Georgia Tech Inventors have discovered a process for incorporation of PCM into fibers through wet spinning-dry jet spinning of polymeric dopes. Microencapsulated PCM’s are first incorporated into a polymeric dope through a series of high powered sonication and mixing using an impeller. A "Prime Dope" with the remaining solvent and an equivalent fraction of polymer is then introduced and additional sonication and mixing steps are carried out. The dope is completed when the remaining required polymer is added and stirred until fully incorporated. Once all polymer has been incorporated, the completed dope is loaded into the spinning system, and allowed to degas for 12 hours to remove any air bubbles. Fibers are produced through extruding the dope through a spinneret through a low air gap, then through a water bath and unto a take up drum. Solvent exchange in water is carried out daily for 3 days.

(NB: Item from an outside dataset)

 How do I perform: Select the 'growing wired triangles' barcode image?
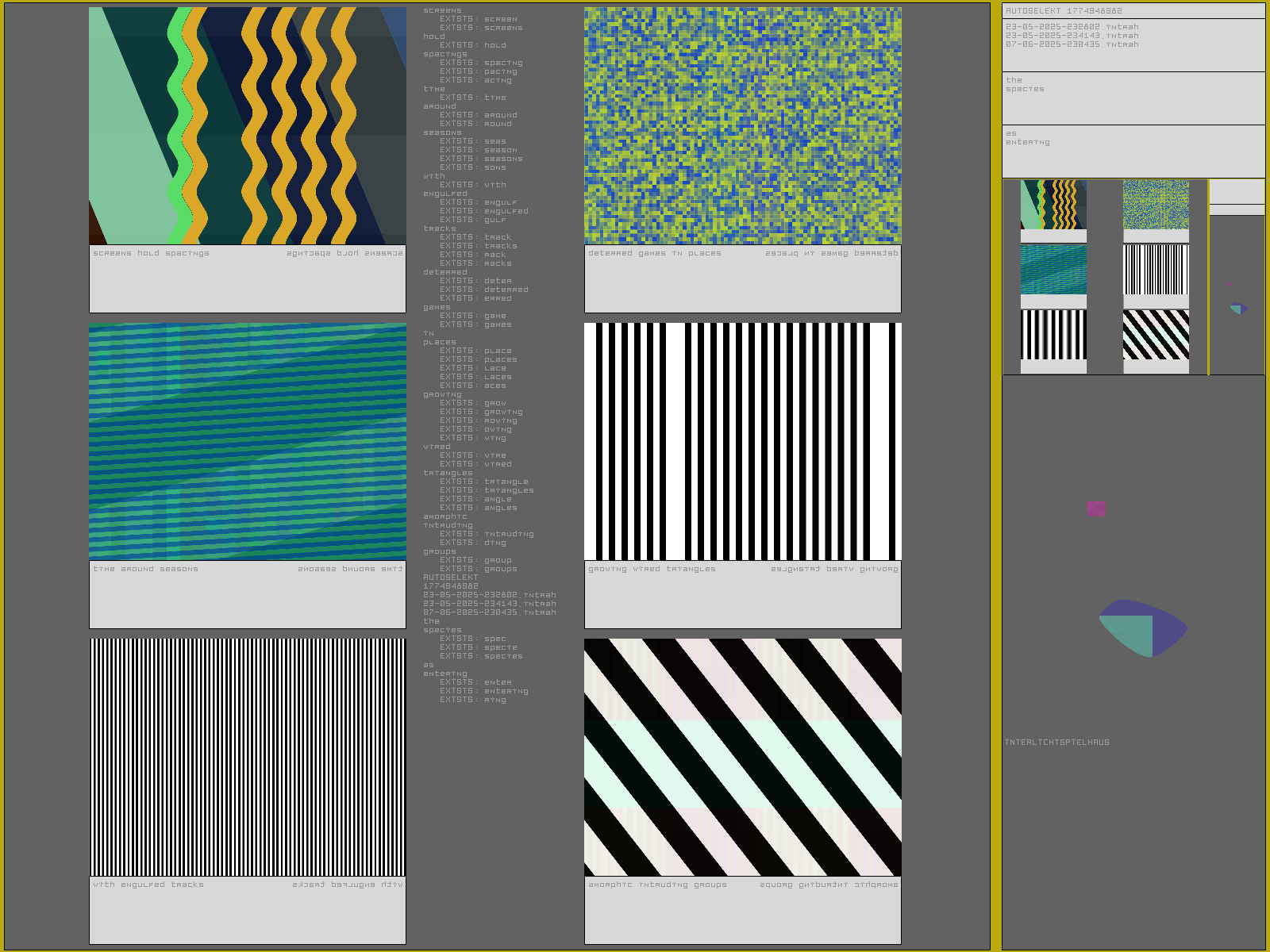click(742, 441)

- Improved thermally modulated fibers with high mass loading
- Implementing a heat/sink source directly into the fiber next to the sorbent material
- Enhanced pressure swing adsorption processes
- Efficient process
- Ability to incorporate phase change materials into fiber polymeric contactors
- Allows for other materials to be introduced "next to" the phase change materials
- Applied towards the production of thermally modulated fiber material
- Use with thermal protection systems
Phase change materials (PCMs) can store and release large amounts of energy to maintain constant temperature. Compared to insulation materials, they change phases and absorb and release a large amount of energy. Various industries, such as construction, transportation, commercial refrigeration, textiles, and packaging require efficient heating and cooling. Therefore, PCMs are expected to be environment-friendly and energy-efficient.